» Blog » Zdziczały Wiedźmin - przymiareczki
13-06-2015 14:49

Zdziczały Wiedźmin - przymiareczki

W działach: RPG, mojszyzm | Odsłony: 1202

Szanowni!

Od dłuższego czasu chodzi za mną kampania o grupie najemników uwikłanych w długotrwałą kampanię wojenną. I to taką wszyscy przeciw wszystkim. Kiedy mówię o dłuższym czasie, to przyjmijmy, że to coś koło dwóch lat. Czyli długo. Dużo uczciwej wojaczki, ale jeszcze więcej knucia, kombinowania, chlastania po plecach i tym podobnych świństw, bez których polityka nie byłaby tym, co znamy i kochamy. 
Początkowo miał być to Warhammer w Księstwach Granicznych, ale po kontakcie z Wiedźminem 2 stwierdziłem, że uniwersum Andrzeja Sapkowskiego pasować mi będzie bardziej. Wprawdzie od długiego czasu mówi się o kolejnym RPGu w świecie Wiedźmina (miał być W:GW 2, potem miała być konwersja na SWEX, potem szeptało się, że to będzie tajemnicza niespodzianka Fajnych RPG), ale wszystko okazywało się tylko plotami. I doszedłem do wniosku, że jeśli chcę grać w Wieśka, to muszę sam o to zadbać. Zasiadłem zatem do konwersji.
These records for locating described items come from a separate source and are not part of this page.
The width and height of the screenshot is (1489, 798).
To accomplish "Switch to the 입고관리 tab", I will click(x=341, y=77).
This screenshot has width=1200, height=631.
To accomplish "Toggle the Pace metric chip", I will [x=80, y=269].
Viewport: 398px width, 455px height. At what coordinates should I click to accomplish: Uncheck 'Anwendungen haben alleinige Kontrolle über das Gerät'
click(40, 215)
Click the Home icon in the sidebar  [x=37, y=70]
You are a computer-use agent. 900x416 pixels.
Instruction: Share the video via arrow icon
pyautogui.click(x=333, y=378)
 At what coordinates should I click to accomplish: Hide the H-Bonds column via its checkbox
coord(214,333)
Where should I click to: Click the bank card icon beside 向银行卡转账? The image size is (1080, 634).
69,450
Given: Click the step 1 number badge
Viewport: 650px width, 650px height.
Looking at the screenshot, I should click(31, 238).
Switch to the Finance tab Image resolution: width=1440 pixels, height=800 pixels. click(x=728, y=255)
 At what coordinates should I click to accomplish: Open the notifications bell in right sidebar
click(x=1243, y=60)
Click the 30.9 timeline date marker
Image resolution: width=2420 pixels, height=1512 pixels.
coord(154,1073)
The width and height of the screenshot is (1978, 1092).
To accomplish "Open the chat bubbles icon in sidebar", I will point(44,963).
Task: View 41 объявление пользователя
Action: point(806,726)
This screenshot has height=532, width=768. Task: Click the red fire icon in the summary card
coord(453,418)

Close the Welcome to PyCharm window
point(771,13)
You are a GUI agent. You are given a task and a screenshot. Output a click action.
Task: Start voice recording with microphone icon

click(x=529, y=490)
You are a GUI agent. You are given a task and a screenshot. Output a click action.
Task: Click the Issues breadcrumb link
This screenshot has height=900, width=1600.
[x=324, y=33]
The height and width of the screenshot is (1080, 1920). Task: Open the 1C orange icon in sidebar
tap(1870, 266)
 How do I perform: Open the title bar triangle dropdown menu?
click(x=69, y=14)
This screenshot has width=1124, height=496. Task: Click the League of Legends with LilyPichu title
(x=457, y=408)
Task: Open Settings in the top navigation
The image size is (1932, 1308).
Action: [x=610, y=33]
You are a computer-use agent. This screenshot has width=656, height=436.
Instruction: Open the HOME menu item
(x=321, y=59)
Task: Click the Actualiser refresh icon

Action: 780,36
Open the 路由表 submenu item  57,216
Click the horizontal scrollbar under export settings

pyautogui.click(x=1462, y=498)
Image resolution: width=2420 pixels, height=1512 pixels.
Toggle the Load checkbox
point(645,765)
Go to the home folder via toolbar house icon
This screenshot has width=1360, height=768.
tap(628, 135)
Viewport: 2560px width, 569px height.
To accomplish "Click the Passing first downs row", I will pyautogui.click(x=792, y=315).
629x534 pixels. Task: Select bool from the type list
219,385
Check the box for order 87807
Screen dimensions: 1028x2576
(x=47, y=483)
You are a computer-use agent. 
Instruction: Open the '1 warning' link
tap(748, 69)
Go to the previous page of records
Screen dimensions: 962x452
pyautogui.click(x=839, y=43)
Zacząłem od wstępnych założeń, którymi postanowiłem podzielić się z Tobą. Im poświęcona jest ta notka.

Oczywiście, jeśli chcesz storpedować któreś z mych założeń lub też masz jakieś fajne pomysły, to liczę, że się nimi ze mną podzielisz - na blogu, lub tutaj :) Uprzedzam tylko - do niniejszej konwersji podchodzę minimalistycznie - nie chcę ton zasad.

Pozdrawiam  
Drasiu

Komentarze


L. Norec
   
Ocena:
0

Dzieci niespodzianki wzięły się stąd, że mutageny trzeba podawać małym dzieciom, a żaden normalny rodzic nie pośle chłopca na trening Wiedźmiński wiedząc, że najprawdopodbniej albo zginie marnie, albo nigdy nie wróci do domu. 

 

Co ma piernik do wiatraka? Kwestia dziecka-niespodzianki ma związek z zabobonami. Chodzi tutaj o igranie z przeznaczeniem i poprzez zawieranie tego rodzaju paktów, o wymuszenie magicznej ochrony dla takiego dziecka,co miałoby mu rzekomo pomagać przetrwać cały proces.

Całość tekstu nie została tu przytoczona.